Shaka Smart is not unusual in the fact that his offenses typically do better when he has players who hit threes -- you can say the same for almost every other basketball coach. (Yes, your offense will be better if players can shoot -- it's a novel concept for sure.) But I think it is safe to say that his approach puts an even greater premium on being able to shoot the ball from the perimeter than is typical, simply because so many shots will be attempted from distance.
Texas will need shooters to maximize Smart's offense. There is no way around this.
Taking care of the ball
In most seasons, Rick Barnes' Texas teams took care of the rock. Smart's teams at VCU have as well. In fact, in the six seasons Smart has been its head coach VCU's turnover rate (the percentage of possessions that end in a turnover) has been lower than Texas' turnover rate in every single year.
Good offense necessarily starts by having the basketball; just try scoring without it. VCU's ball security, when combined with its obsessive focus on forcing turnovers at the other end of the floor, always meant that the Rams were likely to get off more shot attempts in a game than their opponents. This season, the Rams averaged 6.9 extra field goal attempts and 2.3 extra free throw attempts than their opponents per game. In an average game this advantage is roughly worth an extra eight points. Forcing turnovers is a big part of this advantage, but protecting the ball is an important part as well.

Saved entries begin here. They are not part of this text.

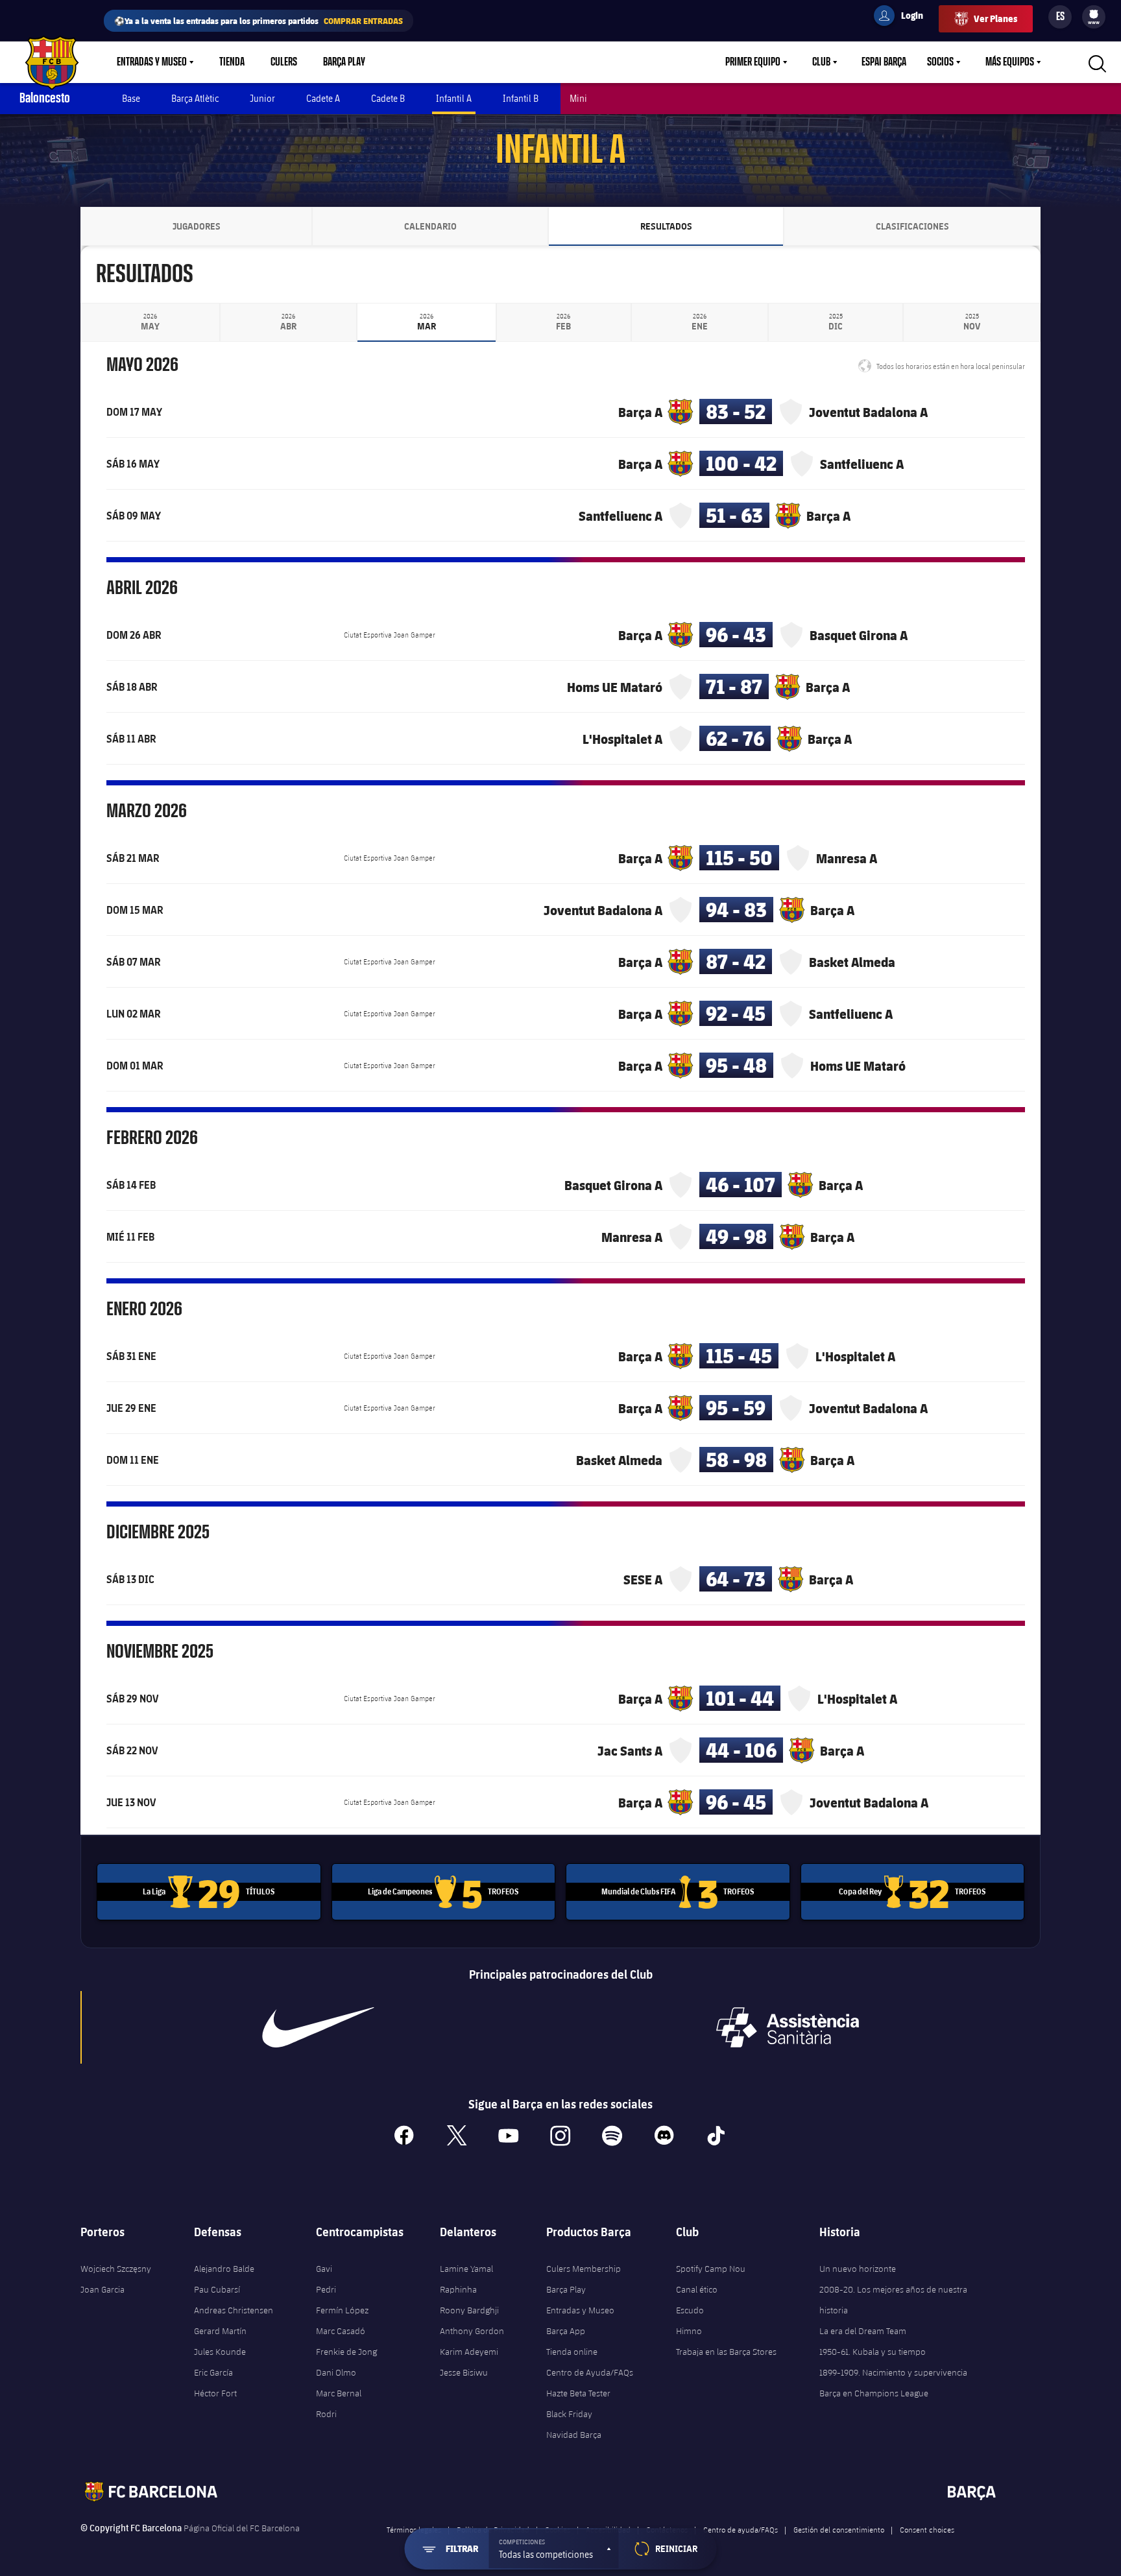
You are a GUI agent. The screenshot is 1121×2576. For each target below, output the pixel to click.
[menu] (1093, 17)
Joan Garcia (102, 2289)
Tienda (232, 62)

In fact, in terms of its effect on final game scores, VCU's offensive turnover percentage (15.7%) was the second-most important thing that it did next to forcing turnovers on defense. Taking care of the ball is something that frequently goes unnoticed (you don't notice something that doesn't happen), but it is important to a successful offense.
Reflecting on this makes me wonder if all those fast three pointers perhaps have another benefit beyond just getting up a shot worth an extra point. A quick transition three is a fairly low-risk play, in that shooting quick threes can help to limit turnovers. Perhaps the most extreme example of this approach occurs two hours away from Richmond, at the Virginia Military Institute, where head coach Duggar Baucom describes his philosophy simply: "we try to shoot it before we turn it over." Most years, VMI ends up with a high number of threes, a lightning-quick pace, and one of the lower turnover rates in the nation. (Note that Baucom recently left VMI to accept the head coaching job at The Citadel.)
What Smart is doing in no way resembles the deconstructed Westheadian experiment of Baucom, but we can still learn something from the example. Quick threes, which are a major part of Smart's offense, are easy to get without a lot of risk. The VCU offense featured a lot of these sorts of shots.
So how will this all work?
One of the things that will be most interesting to watch during Smart's first season in Austin will be how he adapts his approach to the Texas roster. Smart's offense at a high level functions best when it can get out in transition and bomb threes.
From my perspective, I have absolutely no idea what Smart will attempt to implement in his first season, and how it will work. It is not out of the question that a player like Javan Felix could end up with 200 three-point attempts, and that Demarcus Holland and Kendal Yancy will get their chances as well.
It will also be interesting to see how Smart adapts Texas' gaggle of big men to his up-tempo, bombs-away philosophy. It makes me think, at least for the first year, he will seek to find some middle ground between his previous approach to the game and his roster; Smart hinted as much during his introductory press conference.
It is going to be very interesting to watch this play out.